Only the lines from the first line of the records through the line containing "668x559 pixels." belong in the answer. Copy them exactly.

(Stored dataset items)
╭──
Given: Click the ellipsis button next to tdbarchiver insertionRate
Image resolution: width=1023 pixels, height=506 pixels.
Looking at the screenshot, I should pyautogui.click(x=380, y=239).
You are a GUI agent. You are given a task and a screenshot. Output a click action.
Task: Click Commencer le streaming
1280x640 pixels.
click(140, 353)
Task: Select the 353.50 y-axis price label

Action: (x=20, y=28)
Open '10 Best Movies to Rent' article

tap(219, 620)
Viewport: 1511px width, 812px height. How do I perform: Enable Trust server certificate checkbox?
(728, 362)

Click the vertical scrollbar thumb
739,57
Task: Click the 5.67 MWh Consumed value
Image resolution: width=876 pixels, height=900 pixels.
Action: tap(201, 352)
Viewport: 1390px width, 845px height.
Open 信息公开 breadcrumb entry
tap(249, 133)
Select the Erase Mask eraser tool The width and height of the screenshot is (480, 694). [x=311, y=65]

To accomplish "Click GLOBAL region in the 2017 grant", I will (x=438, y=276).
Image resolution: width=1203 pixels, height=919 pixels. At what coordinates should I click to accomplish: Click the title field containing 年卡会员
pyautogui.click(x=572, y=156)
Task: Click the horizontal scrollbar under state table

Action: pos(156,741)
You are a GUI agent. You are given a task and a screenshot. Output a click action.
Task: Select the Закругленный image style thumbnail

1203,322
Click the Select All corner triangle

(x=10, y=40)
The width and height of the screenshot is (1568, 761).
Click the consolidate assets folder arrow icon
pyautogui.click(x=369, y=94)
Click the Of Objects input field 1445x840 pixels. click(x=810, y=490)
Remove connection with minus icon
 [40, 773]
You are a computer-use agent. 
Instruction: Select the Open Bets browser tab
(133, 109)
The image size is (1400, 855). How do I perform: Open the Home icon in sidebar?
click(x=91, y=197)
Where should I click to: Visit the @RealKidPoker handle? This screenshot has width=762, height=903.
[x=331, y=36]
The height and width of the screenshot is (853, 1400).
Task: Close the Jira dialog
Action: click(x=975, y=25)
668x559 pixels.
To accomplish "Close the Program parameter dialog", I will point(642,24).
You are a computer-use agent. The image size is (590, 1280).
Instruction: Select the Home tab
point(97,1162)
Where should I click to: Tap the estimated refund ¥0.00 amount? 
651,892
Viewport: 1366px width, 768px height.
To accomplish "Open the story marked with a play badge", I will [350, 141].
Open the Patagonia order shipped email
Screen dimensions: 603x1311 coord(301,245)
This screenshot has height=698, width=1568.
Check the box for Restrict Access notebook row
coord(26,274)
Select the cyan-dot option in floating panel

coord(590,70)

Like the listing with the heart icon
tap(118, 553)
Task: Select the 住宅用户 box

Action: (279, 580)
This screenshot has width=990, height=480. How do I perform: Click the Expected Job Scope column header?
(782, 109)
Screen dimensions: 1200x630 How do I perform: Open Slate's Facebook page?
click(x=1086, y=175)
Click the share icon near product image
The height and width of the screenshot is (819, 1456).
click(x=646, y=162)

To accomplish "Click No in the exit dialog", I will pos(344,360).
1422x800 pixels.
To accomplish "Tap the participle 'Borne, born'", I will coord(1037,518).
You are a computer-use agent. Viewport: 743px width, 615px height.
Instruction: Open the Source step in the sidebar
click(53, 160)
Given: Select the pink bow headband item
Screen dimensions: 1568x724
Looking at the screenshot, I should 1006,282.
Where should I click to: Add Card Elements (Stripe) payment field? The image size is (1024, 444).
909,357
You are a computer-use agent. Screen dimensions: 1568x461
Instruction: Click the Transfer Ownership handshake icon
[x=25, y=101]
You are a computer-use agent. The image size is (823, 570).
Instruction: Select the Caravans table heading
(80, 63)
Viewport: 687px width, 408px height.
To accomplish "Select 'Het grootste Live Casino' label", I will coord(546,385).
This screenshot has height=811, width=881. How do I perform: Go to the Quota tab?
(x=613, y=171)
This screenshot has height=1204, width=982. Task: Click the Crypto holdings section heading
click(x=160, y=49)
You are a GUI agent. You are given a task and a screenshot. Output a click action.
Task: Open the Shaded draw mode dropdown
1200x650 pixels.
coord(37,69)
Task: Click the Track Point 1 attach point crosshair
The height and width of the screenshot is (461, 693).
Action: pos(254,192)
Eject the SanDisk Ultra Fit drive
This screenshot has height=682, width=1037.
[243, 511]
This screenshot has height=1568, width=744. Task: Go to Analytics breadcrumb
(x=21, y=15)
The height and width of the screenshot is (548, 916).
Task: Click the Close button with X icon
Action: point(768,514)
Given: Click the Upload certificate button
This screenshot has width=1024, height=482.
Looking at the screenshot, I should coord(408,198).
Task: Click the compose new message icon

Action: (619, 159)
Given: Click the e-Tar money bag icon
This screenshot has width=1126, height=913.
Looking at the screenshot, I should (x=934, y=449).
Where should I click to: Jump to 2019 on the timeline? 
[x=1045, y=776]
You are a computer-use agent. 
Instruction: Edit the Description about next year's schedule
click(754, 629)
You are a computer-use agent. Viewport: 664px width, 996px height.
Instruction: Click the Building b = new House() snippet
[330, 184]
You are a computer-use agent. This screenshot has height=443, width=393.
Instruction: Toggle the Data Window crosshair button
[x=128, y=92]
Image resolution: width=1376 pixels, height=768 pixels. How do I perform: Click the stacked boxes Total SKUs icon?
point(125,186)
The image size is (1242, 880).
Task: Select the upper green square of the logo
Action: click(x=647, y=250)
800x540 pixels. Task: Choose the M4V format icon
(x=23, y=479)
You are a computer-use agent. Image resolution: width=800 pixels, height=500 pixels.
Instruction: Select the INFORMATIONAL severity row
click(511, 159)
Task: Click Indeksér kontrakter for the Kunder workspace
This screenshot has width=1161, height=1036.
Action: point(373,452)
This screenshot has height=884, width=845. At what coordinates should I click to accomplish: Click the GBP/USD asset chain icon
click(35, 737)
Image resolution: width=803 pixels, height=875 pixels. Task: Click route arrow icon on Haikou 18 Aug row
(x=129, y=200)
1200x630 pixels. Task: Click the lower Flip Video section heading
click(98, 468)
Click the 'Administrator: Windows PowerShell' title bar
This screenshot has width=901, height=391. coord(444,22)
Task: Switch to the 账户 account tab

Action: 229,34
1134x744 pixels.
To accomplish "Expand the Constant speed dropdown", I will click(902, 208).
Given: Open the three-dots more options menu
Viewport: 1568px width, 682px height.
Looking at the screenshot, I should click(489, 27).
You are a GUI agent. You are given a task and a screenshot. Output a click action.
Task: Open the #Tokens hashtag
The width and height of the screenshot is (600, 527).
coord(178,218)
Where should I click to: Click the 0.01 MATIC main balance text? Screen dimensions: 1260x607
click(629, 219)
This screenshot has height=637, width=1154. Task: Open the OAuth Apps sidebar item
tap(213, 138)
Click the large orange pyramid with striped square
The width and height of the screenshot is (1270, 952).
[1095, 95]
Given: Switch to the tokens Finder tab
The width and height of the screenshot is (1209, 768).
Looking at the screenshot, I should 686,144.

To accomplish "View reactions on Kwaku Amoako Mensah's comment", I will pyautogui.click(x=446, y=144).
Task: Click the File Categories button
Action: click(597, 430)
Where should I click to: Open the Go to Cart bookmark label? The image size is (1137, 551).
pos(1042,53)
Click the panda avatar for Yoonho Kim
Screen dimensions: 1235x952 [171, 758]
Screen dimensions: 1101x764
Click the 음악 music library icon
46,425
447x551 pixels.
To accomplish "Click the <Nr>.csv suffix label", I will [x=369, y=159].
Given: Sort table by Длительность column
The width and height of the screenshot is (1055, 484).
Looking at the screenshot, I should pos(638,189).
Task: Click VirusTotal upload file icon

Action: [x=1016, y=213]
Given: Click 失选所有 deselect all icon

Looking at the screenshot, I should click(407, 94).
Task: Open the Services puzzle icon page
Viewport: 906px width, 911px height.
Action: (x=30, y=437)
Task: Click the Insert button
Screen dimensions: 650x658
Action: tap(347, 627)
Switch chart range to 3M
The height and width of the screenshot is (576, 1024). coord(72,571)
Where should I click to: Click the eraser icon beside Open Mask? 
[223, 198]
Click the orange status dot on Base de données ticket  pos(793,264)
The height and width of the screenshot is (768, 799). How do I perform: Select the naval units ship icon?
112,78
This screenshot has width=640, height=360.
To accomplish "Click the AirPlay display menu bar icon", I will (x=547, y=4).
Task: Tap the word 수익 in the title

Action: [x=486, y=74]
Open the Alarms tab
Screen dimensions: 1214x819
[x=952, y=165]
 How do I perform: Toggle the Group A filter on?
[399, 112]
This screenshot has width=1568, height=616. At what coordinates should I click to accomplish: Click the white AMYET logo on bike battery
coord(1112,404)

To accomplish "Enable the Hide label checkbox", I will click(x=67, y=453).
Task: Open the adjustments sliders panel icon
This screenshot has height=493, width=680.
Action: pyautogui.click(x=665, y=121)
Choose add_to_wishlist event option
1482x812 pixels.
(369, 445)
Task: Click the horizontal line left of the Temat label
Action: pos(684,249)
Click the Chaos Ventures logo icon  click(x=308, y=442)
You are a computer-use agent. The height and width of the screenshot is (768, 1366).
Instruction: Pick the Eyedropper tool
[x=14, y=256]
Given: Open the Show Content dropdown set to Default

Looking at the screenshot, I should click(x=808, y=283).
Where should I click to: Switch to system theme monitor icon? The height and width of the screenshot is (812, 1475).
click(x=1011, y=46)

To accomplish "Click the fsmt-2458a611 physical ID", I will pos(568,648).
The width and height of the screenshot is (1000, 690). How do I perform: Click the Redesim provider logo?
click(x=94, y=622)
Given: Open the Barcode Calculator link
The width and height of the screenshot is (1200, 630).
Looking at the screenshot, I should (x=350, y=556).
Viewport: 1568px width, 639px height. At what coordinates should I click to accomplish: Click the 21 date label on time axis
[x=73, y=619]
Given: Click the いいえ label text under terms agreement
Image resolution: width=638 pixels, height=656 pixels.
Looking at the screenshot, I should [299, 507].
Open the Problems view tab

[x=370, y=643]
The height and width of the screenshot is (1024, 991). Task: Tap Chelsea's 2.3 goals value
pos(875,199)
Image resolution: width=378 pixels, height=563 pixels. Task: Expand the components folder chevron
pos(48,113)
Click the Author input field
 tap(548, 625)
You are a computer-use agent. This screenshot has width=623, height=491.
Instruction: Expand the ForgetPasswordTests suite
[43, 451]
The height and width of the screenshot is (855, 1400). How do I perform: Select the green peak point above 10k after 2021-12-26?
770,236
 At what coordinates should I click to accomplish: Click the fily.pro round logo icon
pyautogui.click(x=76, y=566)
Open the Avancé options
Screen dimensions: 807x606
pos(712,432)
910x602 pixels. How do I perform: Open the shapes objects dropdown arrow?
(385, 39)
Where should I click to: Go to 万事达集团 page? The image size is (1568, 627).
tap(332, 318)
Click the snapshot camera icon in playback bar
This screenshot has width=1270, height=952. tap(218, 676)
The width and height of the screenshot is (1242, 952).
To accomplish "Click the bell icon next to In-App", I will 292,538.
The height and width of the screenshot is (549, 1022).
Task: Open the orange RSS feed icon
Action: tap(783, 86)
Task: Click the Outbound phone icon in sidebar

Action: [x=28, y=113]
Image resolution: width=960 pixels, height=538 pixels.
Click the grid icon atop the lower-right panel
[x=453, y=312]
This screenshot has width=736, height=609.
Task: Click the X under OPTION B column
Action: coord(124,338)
╰──
-- SOLUTION FOR THIS EXERCISE --
Given: Click the ellipsis button next to tdbarchiver insertionRate
Image resolution: width=1023 pixels, height=506 pixels.
Looking at the screenshot, I should pyautogui.click(x=380, y=239).
You are a GUI agent. You are given a task and a screenshot. Output a click action.
Task: Click Commencer le streaming
1280x640 pixels.
click(140, 353)
Task: Select the 353.50 y-axis price label

Action: (x=20, y=28)
Open '10 Best Movies to Rent' article

tap(219, 620)
Viewport: 1511px width, 812px height. How do I perform: Enable Trust server certificate checkbox?
(728, 362)

Click the vertical scrollbar thumb
739,57
Task: Click the 5.67 MWh Consumed value
Image resolution: width=876 pixels, height=900 pixels.
Action: tap(201, 352)
Viewport: 1390px width, 845px height.
Open 信息公开 breadcrumb entry
tap(249, 133)
Select the Erase Mask eraser tool The width and height of the screenshot is (480, 694). [x=311, y=65]

To accomplish "Click GLOBAL region in the 2017 grant", I will (x=438, y=276).
Image resolution: width=1203 pixels, height=919 pixels. At what coordinates should I click to accomplish: Click the title field containing 年卡会员
pyautogui.click(x=572, y=156)
Task: Click the horizontal scrollbar under state table

Action: pos(156,741)
You are a GUI agent. You are given a task and a screenshot. Output a click action.
Task: Select the Закругленный image style thumbnail

1203,322
Click the Select All corner triangle

(x=10, y=40)
The width and height of the screenshot is (1568, 761).
Click the consolidate assets folder arrow icon
pyautogui.click(x=369, y=94)
Click the Of Objects input field 1445x840 pixels. click(x=810, y=490)
Remove connection with minus icon
 [40, 773]
You are a computer-use agent. 
Instruction: Select the Open Bets browser tab
(133, 109)
The image size is (1400, 855). How do I perform: Open the Home icon in sidebar?
click(x=91, y=197)
Where should I click to: Visit the @RealKidPoker handle? This screenshot has width=762, height=903.
[x=331, y=36]
The height and width of the screenshot is (853, 1400).
Task: Close the Jira dialog
Action: click(x=975, y=25)
668x559 pixels.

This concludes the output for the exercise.